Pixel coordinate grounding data
● ● ● ● ●

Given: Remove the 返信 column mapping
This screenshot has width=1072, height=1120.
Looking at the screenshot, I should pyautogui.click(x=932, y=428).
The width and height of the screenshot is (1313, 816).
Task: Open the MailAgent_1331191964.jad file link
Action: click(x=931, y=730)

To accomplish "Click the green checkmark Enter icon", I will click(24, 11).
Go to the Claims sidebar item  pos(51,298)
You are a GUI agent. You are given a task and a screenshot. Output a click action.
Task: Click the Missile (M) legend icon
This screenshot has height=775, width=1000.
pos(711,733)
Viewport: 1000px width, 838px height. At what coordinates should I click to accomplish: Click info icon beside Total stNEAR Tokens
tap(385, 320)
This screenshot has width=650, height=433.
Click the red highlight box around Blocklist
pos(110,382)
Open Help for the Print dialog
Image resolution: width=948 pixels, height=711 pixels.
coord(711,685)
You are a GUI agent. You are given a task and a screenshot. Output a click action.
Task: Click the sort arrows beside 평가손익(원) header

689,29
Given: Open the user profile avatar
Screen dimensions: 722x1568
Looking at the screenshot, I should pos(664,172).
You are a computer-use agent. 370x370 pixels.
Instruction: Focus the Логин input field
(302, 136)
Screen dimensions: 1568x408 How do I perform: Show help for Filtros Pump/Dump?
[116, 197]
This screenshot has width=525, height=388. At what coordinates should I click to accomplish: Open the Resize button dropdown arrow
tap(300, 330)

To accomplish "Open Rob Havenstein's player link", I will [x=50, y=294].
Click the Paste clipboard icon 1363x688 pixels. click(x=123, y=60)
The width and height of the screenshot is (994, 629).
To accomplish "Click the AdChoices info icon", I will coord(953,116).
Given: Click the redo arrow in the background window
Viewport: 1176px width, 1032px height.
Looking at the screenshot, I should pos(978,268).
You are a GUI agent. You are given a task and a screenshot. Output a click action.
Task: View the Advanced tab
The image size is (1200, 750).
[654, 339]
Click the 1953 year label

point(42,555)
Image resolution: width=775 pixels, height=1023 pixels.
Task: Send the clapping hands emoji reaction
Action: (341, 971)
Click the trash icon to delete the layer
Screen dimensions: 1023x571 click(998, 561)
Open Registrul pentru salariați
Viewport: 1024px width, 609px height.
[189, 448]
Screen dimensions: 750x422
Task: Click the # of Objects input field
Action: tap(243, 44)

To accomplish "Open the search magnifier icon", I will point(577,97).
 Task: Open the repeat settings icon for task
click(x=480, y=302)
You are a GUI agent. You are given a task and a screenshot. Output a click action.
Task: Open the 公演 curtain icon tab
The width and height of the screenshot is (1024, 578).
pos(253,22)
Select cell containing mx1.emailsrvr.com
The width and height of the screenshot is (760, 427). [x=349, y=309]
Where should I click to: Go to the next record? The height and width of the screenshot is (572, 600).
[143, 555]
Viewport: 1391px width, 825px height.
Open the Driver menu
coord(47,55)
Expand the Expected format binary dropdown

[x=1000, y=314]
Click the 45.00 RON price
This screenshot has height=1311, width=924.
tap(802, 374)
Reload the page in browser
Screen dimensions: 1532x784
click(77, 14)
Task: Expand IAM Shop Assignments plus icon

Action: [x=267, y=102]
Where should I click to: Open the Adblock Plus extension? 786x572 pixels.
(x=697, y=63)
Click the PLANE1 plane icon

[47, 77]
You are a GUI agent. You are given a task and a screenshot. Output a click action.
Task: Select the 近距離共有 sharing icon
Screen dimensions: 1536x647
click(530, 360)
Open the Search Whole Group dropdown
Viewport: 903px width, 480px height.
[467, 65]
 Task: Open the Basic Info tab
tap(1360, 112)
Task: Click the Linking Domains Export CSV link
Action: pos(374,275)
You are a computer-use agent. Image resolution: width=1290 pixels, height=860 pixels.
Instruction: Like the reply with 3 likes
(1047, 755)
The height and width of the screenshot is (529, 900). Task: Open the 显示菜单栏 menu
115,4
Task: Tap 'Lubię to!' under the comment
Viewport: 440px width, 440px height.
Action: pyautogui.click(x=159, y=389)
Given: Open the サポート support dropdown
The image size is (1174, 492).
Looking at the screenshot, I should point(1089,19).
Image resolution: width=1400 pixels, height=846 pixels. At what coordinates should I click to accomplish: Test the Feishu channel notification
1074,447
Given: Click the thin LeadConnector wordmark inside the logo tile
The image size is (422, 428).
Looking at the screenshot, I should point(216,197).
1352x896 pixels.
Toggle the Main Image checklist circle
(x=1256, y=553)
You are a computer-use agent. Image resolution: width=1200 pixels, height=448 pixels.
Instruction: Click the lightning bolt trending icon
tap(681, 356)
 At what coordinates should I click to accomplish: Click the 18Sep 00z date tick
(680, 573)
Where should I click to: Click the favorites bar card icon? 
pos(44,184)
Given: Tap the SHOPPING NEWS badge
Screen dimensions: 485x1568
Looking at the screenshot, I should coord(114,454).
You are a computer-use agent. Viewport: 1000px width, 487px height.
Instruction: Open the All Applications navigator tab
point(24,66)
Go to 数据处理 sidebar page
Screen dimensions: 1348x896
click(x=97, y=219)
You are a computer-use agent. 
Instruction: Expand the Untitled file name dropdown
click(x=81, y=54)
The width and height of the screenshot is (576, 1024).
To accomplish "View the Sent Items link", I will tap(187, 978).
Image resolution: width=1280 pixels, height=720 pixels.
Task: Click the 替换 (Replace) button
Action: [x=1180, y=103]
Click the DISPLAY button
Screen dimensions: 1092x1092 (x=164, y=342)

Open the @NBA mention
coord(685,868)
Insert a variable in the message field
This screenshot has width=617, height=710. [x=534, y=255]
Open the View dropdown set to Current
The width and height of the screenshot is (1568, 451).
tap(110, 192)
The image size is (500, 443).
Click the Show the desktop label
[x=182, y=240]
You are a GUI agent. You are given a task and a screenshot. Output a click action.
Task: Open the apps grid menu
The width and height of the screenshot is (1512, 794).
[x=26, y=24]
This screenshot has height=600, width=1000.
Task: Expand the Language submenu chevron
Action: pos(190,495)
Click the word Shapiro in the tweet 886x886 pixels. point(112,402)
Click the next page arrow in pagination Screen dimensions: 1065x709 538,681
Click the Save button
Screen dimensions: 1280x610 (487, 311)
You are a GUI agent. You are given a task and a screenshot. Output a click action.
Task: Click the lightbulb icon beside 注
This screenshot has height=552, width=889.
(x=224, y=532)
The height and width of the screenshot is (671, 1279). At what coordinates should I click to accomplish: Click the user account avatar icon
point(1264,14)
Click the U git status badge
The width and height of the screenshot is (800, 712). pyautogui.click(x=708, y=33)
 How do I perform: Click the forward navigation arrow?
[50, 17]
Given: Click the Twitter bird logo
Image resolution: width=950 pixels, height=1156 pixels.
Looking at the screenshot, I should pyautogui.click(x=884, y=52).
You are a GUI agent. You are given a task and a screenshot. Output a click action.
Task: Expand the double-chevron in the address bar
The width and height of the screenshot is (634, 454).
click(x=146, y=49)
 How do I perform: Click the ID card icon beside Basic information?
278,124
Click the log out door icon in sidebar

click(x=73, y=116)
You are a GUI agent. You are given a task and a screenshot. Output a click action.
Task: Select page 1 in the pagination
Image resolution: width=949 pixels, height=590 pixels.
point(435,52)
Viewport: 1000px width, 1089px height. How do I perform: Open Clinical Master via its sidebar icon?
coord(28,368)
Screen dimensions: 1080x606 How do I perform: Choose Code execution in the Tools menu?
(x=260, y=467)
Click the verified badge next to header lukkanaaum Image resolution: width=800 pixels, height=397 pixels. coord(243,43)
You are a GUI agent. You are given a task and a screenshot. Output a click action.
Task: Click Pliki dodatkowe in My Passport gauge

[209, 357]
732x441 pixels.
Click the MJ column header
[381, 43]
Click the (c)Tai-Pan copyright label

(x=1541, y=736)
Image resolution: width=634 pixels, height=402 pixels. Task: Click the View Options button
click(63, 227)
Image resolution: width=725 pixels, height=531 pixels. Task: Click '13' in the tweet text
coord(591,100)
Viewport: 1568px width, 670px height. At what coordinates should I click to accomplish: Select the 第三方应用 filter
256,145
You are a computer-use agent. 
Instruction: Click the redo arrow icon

● ● ● ● ●

● **What the task requires**: Copy each line exactly, beginning at the one with "Image resolution: width=725" and stopping after the last line of the entries. Include nothing else.

● **Written answer**:
Image resolution: width=725 pixels, height=531 pixels. Task: Click '13' in the tweet text
coord(591,100)
Viewport: 1568px width, 670px height. At what coordinates should I click to accomplish: Select the 第三方应用 filter
256,145
You are a computer-use agent. 
Instruction: Click the redo arrow icon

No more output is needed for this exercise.